#### [Work to complete]
Print every record word for word.
═══ Recorded information ═══
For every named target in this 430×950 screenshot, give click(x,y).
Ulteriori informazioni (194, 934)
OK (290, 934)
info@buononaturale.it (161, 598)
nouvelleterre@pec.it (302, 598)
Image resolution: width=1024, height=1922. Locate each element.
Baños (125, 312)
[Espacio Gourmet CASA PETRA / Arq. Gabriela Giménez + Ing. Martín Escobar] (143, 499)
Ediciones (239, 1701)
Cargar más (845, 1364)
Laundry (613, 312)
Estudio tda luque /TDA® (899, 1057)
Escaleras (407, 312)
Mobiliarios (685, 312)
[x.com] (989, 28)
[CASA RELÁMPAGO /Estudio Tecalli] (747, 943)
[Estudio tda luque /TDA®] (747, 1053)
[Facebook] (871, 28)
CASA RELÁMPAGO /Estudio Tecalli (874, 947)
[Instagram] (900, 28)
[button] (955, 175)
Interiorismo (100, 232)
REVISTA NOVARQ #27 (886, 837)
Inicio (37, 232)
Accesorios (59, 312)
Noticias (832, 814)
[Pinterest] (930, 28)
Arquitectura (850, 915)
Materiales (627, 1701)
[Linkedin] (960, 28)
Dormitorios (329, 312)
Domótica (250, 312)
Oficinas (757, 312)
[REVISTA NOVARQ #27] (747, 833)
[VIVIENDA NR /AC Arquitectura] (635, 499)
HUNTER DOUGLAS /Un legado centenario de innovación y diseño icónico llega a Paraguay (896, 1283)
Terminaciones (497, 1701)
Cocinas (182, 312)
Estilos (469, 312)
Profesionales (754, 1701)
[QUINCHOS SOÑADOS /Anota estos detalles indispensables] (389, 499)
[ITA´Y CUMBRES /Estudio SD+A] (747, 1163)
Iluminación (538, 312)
═══
#### [Exercise answer]
For every named target in this 430×950 screenshot, give click(x,y).
Ulteriori informazioni (194, 934)
OK (290, 934)
info@buononaturale.it (161, 598)
nouvelleterre@pec.it (302, 598)
Image resolution: width=1024, height=1922. Locate each element.
Baños (125, 312)
[Espacio Gourmet CASA PETRA / Arq. Gabriela Giménez + Ing. Martín Escobar] (143, 499)
Ediciones (239, 1701)
Cargar más (845, 1364)
Laundry (613, 312)
Estudio tda luque /TDA® (899, 1057)
Escaleras (407, 312)
Mobiliarios (685, 312)
[x.com] (989, 28)
[CASA RELÁMPAGO /Estudio Tecalli] (747, 943)
[Estudio tda luque /TDA®] (747, 1053)
[Facebook] (871, 28)
CASA RELÁMPAGO /Estudio Tecalli (874, 947)
[Instagram] (900, 28)
[button] (955, 175)
Interiorismo (100, 232)
REVISTA NOVARQ #27 (886, 837)
Inicio (37, 232)
Accesorios (59, 312)
Noticias (832, 814)
[Pinterest] (930, 28)
Arquitectura (850, 915)
Materiales (627, 1701)
[Linkedin] (960, 28)
Dormitorios (329, 312)
Domótica (250, 312)
Oficinas (757, 312)
[REVISTA NOVARQ #27] (747, 833)
[VIVIENDA NR /AC Arquitectura] (635, 499)
HUNTER DOUGLAS /Un legado centenario de innovación y diseño icónico llega a Paraguay (896, 1283)
Terminaciones (497, 1701)
Cocinas (182, 312)
Estilos (469, 312)
Profesionales (754, 1701)
[QUINCHOS SOÑADOS /Anota estos detalles indispensables] (389, 499)
[ITA´Y CUMBRES /Estudio SD+A] (747, 1163)
Iluminación (538, 312)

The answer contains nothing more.